- _Exercise description_: Among the records below, find the line with "You are a computer-use agent. Image resolution: width=1122" and the line with "You are a computer-use agent. Image resolution: width=395". Set down both and every line between, exactly and with no pictures, but nothing else.

[Saved entries]
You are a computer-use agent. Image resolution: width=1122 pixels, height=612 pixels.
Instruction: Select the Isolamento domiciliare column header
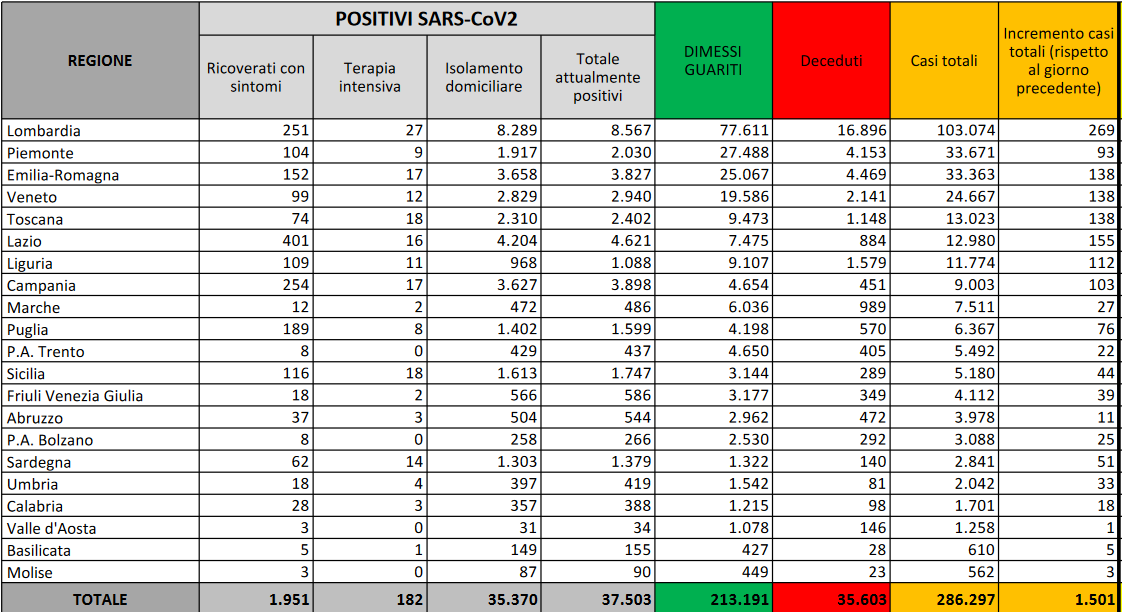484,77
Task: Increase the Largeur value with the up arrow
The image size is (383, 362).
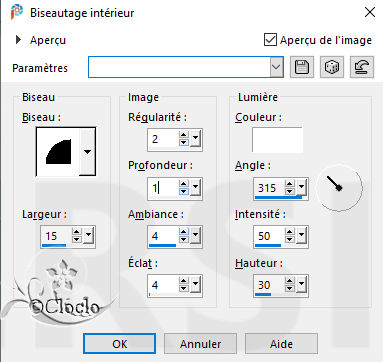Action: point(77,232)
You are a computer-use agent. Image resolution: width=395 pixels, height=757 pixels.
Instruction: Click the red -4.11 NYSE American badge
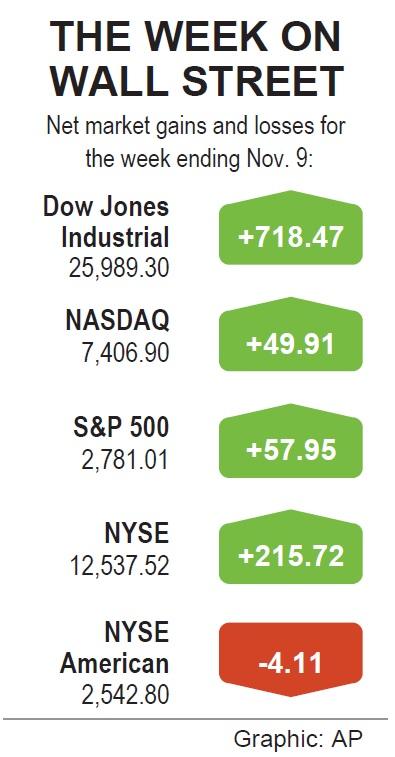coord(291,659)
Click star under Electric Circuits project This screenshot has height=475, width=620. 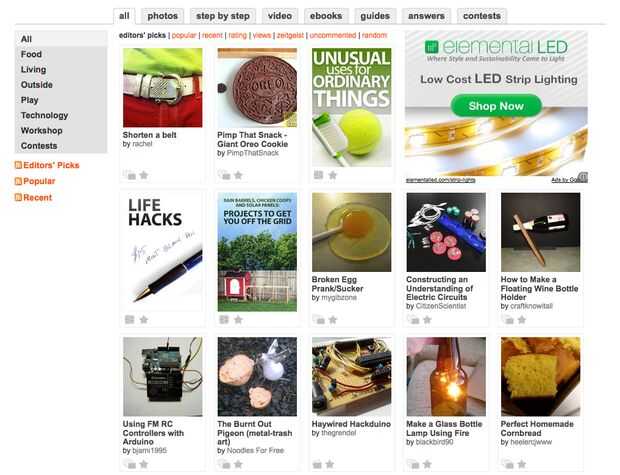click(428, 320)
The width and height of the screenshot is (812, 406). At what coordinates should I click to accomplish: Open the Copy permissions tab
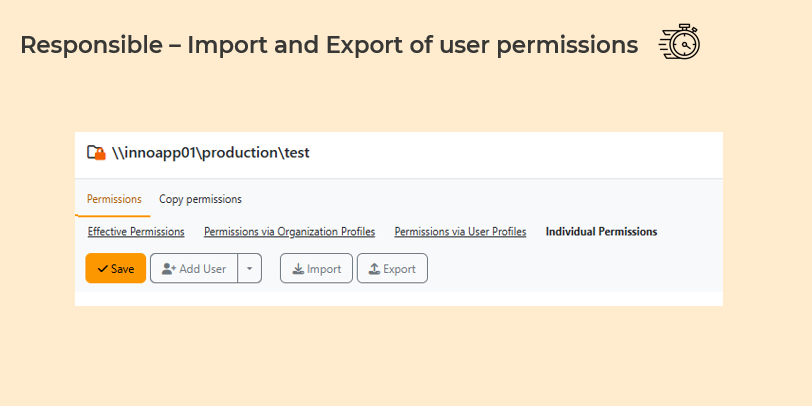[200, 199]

--

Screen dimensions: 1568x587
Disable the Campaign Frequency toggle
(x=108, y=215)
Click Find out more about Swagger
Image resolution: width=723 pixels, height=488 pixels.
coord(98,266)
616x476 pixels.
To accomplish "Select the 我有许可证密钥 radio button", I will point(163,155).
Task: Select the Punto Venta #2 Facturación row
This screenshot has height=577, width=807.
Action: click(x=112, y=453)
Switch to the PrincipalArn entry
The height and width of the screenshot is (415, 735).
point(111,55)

- _Response below_:
You are a computer-use agent. Image resolution: width=1122 pixels, height=612 pixels.
Instruction: Select the Isolamento domiciliare column header
484,77
Task: Increase the Largeur value with the up arrow
The image size is (383, 362).
Action: point(77,232)
You are a computer-use agent. Image resolution: width=395 pixels, height=757 pixels.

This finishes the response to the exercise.